BEGIN Material
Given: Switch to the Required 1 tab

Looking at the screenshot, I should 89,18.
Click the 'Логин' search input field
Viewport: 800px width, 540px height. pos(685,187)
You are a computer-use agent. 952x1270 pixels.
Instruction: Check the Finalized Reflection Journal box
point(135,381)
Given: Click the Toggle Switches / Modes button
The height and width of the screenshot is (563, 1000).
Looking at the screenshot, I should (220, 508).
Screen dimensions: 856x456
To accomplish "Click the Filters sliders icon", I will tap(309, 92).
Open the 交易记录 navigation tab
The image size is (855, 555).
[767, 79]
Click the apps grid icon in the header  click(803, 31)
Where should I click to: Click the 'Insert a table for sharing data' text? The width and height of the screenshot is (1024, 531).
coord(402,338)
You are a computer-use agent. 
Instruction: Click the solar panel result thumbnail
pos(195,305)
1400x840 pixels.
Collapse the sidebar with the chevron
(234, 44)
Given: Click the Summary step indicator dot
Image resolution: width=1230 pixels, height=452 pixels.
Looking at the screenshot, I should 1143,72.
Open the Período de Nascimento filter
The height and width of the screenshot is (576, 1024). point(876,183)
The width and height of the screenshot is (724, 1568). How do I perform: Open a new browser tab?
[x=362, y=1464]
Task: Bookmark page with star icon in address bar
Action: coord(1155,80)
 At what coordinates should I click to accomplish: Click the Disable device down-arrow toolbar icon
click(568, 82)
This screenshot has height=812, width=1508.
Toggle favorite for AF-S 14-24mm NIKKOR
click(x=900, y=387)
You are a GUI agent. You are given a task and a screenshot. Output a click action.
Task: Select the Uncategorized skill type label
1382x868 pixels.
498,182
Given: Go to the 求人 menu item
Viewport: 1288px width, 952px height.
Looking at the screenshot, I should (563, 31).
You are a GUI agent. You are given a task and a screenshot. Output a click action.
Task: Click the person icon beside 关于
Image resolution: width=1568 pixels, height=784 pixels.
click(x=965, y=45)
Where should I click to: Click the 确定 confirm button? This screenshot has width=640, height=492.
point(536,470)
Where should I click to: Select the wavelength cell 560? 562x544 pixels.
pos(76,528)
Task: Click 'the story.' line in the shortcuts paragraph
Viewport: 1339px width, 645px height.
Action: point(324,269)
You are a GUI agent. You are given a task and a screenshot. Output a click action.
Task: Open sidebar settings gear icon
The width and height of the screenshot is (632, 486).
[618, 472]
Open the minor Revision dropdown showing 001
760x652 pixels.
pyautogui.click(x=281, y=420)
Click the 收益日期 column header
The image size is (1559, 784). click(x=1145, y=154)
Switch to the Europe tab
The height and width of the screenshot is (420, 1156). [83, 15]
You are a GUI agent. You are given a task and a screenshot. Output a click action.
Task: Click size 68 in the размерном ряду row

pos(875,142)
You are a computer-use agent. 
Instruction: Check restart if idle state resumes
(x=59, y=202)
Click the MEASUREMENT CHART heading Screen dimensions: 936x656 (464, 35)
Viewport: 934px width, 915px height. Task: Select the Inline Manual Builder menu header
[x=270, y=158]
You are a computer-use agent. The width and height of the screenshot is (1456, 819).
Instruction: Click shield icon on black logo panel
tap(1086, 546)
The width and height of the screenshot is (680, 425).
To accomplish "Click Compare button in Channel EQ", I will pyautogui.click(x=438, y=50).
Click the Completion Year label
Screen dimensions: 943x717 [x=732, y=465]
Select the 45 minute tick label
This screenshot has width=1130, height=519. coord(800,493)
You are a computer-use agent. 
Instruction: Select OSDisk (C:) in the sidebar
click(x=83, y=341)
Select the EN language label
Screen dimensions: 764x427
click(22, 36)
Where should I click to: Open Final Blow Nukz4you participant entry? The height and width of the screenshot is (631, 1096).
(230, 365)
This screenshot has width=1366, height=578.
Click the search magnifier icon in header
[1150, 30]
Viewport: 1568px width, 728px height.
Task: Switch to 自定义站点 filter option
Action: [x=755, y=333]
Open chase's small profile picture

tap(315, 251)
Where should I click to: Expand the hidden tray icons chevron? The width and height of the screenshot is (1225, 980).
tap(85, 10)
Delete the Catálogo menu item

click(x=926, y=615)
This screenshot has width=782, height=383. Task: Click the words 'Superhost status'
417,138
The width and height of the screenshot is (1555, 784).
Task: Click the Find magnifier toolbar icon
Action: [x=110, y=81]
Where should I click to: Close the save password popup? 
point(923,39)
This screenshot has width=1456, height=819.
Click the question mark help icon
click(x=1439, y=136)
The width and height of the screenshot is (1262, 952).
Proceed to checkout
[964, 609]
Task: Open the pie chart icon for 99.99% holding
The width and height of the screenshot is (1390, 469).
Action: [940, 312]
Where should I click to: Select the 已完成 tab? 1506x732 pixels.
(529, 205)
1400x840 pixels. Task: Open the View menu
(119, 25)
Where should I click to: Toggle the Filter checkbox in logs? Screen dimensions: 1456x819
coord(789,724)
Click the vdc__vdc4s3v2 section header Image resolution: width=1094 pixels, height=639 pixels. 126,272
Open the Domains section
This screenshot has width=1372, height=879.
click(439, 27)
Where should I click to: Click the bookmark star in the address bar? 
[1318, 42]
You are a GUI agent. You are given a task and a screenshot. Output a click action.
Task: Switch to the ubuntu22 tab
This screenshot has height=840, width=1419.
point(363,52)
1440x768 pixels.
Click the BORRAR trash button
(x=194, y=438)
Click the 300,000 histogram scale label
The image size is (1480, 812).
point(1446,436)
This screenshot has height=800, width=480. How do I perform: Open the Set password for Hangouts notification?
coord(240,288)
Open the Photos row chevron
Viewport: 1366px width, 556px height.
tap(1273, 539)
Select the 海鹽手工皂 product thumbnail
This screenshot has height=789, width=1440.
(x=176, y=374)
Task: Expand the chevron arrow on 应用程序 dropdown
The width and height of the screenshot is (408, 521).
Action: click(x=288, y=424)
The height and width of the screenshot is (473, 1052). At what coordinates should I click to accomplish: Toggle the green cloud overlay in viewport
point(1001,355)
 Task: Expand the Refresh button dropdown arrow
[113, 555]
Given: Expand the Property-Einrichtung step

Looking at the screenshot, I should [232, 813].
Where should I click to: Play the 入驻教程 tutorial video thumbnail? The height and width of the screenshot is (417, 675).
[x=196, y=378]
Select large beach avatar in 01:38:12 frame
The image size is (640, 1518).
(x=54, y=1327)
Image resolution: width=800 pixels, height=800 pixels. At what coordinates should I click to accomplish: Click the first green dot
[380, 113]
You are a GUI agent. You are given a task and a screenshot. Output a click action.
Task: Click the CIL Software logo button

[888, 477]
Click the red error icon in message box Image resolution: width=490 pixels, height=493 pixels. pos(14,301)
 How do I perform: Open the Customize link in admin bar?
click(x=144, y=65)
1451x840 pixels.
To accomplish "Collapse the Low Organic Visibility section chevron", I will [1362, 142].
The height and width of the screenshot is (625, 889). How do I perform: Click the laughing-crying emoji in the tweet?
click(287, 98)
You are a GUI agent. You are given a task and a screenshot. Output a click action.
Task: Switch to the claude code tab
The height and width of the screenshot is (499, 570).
END Material
Please reproduce the data verbatim, everything from the line containing "Where should I click to: Select the 已完成" down to the line containing "click(x=144, y=65)", including both of those lines.

| Worked solution |
Where should I click to: Select the 已完成 tab? 1506x732 pixels.
(529, 205)
1400x840 pixels. Task: Open the View menu
(119, 25)
Where should I click to: Toggle the Filter checkbox in logs? Screen dimensions: 1456x819
coord(789,724)
Click the vdc__vdc4s3v2 section header Image resolution: width=1094 pixels, height=639 pixels. 126,272
Open the Domains section
This screenshot has width=1372, height=879.
click(439, 27)
Where should I click to: Click the bookmark star in the address bar? 
[1318, 42]
You are a GUI agent. You are given a task and a screenshot. Output a click action.
Task: Switch to the ubuntu22 tab
This screenshot has height=840, width=1419.
point(363,52)
1440x768 pixels.
Click the BORRAR trash button
(x=194, y=438)
Click the 300,000 histogram scale label
The image size is (1480, 812).
point(1446,436)
This screenshot has height=800, width=480. How do I perform: Open the Set password for Hangouts notification?
coord(240,288)
Open the Photos row chevron
Viewport: 1366px width, 556px height.
tap(1273, 539)
Select the 海鹽手工皂 product thumbnail
This screenshot has height=789, width=1440.
(x=176, y=374)
Task: Expand the chevron arrow on 应用程序 dropdown
The width and height of the screenshot is (408, 521).
Action: click(x=288, y=424)
The height and width of the screenshot is (473, 1052). At what coordinates should I click to accomplish: Toggle the green cloud overlay in viewport
point(1001,355)
 Task: Expand the Refresh button dropdown arrow
[113, 555]
Given: Expand the Property-Einrichtung step

Looking at the screenshot, I should [232, 813].
Where should I click to: Play the 入驻教程 tutorial video thumbnail? The height and width of the screenshot is (417, 675).
[x=196, y=378]
Select large beach avatar in 01:38:12 frame
The image size is (640, 1518).
(x=54, y=1327)
Image resolution: width=800 pixels, height=800 pixels. At what coordinates should I click to accomplish: Click the first green dot
[380, 113]
You are a GUI agent. You are given a task and a screenshot. Output a click action.
Task: Click the CIL Software logo button

[888, 477]
Click the red error icon in message box Image resolution: width=490 pixels, height=493 pixels. pos(14,301)
 How do I perform: Open the Customize link in admin bar?
click(x=144, y=65)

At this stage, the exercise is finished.